BNP leader Nick Griffin and party activist Mark Collett have been cleared of inciting racial hatred after a retrial at Leeds Crown Court.
Mr Griffin, 46, from Powys, Wales, had denied two charges of using words or behaviour intended to stir up racial hatred in a speech in Keighley. Mr Collett, 26, of Leicestershire, was cleared of four similar charges. The pair were charged in April 2005 after the BBC showed a secretly-filmed documentary “The Secret Agent” in 2004.
Mr Griffin smiled and nodded as the foreman of the jury read out the unanimous not guilty plea. Mr Collett, the party’s head of the publicity, said: “This is the BNP – two, BBC – nil.” He branded the BBC “cockroaches” and added: “The BBC have abused their position. They are a politically correct, politically biased organisation which has wasted licence fee payers money to bring two people in a legal, democratic, peaceful party to court over speaking nothing more than the truth.”

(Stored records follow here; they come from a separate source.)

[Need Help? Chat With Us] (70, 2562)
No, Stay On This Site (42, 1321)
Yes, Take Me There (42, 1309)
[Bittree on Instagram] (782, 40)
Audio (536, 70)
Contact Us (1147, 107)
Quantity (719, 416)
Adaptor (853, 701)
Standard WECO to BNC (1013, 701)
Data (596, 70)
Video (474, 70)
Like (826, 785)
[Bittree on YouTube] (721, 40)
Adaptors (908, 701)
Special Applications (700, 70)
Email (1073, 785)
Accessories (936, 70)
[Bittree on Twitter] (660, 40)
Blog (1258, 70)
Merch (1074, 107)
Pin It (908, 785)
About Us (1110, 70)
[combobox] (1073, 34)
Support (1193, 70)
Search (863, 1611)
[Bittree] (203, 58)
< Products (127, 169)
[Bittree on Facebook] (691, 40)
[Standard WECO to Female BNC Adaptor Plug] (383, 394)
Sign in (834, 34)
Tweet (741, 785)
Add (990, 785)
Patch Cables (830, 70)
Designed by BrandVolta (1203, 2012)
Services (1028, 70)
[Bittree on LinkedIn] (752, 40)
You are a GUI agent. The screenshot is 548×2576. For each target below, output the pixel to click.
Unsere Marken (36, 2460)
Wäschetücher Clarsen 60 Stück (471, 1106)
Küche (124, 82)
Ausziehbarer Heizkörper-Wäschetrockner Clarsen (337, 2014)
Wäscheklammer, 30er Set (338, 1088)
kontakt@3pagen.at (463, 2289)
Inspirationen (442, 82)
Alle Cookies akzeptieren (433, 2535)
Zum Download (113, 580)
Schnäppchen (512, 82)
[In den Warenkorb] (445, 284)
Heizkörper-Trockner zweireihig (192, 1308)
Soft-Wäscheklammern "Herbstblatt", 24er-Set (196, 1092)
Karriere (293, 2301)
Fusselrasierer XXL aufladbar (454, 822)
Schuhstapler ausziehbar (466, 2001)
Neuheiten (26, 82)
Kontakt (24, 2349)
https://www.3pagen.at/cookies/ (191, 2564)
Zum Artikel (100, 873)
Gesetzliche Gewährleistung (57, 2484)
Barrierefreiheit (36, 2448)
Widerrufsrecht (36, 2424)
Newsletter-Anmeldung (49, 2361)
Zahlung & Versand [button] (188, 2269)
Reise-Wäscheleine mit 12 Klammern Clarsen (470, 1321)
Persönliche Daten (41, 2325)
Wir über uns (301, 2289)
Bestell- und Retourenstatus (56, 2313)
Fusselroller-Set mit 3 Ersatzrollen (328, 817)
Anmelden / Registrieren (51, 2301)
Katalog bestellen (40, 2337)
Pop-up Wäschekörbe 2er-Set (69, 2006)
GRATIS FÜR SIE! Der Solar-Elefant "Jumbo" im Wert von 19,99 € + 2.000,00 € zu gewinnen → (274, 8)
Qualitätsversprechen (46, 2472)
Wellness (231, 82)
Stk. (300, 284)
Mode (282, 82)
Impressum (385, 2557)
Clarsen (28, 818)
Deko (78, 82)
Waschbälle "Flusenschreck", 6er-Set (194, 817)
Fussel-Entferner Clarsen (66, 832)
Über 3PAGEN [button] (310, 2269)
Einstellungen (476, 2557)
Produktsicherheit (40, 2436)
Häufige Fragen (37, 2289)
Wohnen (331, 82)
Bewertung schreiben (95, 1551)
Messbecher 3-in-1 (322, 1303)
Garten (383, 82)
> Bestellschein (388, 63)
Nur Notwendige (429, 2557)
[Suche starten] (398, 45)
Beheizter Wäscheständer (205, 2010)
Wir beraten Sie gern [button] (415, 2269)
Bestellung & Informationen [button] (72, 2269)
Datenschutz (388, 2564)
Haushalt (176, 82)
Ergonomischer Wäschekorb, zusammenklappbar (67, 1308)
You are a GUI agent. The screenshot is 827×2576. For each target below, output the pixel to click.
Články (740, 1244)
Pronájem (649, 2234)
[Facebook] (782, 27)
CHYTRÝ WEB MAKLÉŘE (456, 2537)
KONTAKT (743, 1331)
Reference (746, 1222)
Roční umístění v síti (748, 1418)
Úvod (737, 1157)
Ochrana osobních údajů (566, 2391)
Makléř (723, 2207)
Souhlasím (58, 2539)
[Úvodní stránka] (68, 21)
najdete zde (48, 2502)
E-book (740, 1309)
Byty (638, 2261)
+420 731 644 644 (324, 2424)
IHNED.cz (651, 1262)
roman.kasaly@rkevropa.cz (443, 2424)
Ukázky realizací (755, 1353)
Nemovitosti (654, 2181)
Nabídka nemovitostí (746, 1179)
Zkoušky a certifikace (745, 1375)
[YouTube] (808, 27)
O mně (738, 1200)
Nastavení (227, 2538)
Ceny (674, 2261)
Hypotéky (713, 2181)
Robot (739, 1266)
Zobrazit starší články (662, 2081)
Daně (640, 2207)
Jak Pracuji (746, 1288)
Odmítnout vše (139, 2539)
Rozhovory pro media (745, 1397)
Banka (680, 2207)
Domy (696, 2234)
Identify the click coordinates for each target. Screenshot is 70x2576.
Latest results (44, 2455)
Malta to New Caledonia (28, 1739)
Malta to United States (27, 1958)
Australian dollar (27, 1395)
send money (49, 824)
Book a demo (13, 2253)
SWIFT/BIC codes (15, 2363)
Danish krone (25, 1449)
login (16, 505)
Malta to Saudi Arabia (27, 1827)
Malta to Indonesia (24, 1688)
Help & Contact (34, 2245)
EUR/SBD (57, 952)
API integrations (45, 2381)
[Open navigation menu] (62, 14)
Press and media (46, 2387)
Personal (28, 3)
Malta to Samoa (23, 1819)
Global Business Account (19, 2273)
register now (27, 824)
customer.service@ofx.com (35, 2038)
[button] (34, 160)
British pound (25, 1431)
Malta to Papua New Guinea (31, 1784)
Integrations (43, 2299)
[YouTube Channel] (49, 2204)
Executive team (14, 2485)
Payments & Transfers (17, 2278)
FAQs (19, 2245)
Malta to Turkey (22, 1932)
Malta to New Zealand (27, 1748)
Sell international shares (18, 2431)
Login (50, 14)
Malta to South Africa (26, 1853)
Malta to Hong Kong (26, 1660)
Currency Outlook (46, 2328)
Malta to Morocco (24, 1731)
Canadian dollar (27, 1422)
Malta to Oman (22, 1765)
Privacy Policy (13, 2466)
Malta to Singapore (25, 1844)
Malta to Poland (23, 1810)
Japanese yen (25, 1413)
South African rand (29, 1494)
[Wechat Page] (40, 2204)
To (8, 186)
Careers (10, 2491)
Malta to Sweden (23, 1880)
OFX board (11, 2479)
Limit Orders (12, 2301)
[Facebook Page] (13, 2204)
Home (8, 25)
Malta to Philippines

During the trial, the jury heard extracts from a speech Griffin made in the Reservoir Tavern in Keighley, on 19 January 2004, in which he described Islam as a “wicked, vicious faith” and said Muslims were turning Britain into a “multi-racial hell hole”. At the same event, Mr Collett addressed the audience by saying: “Let’s show these ethnics the door in 2004.”
In his closing argument, Nick Griffin’s barrister said his client’s speech was a “campaign speech of an official and legitimate party”.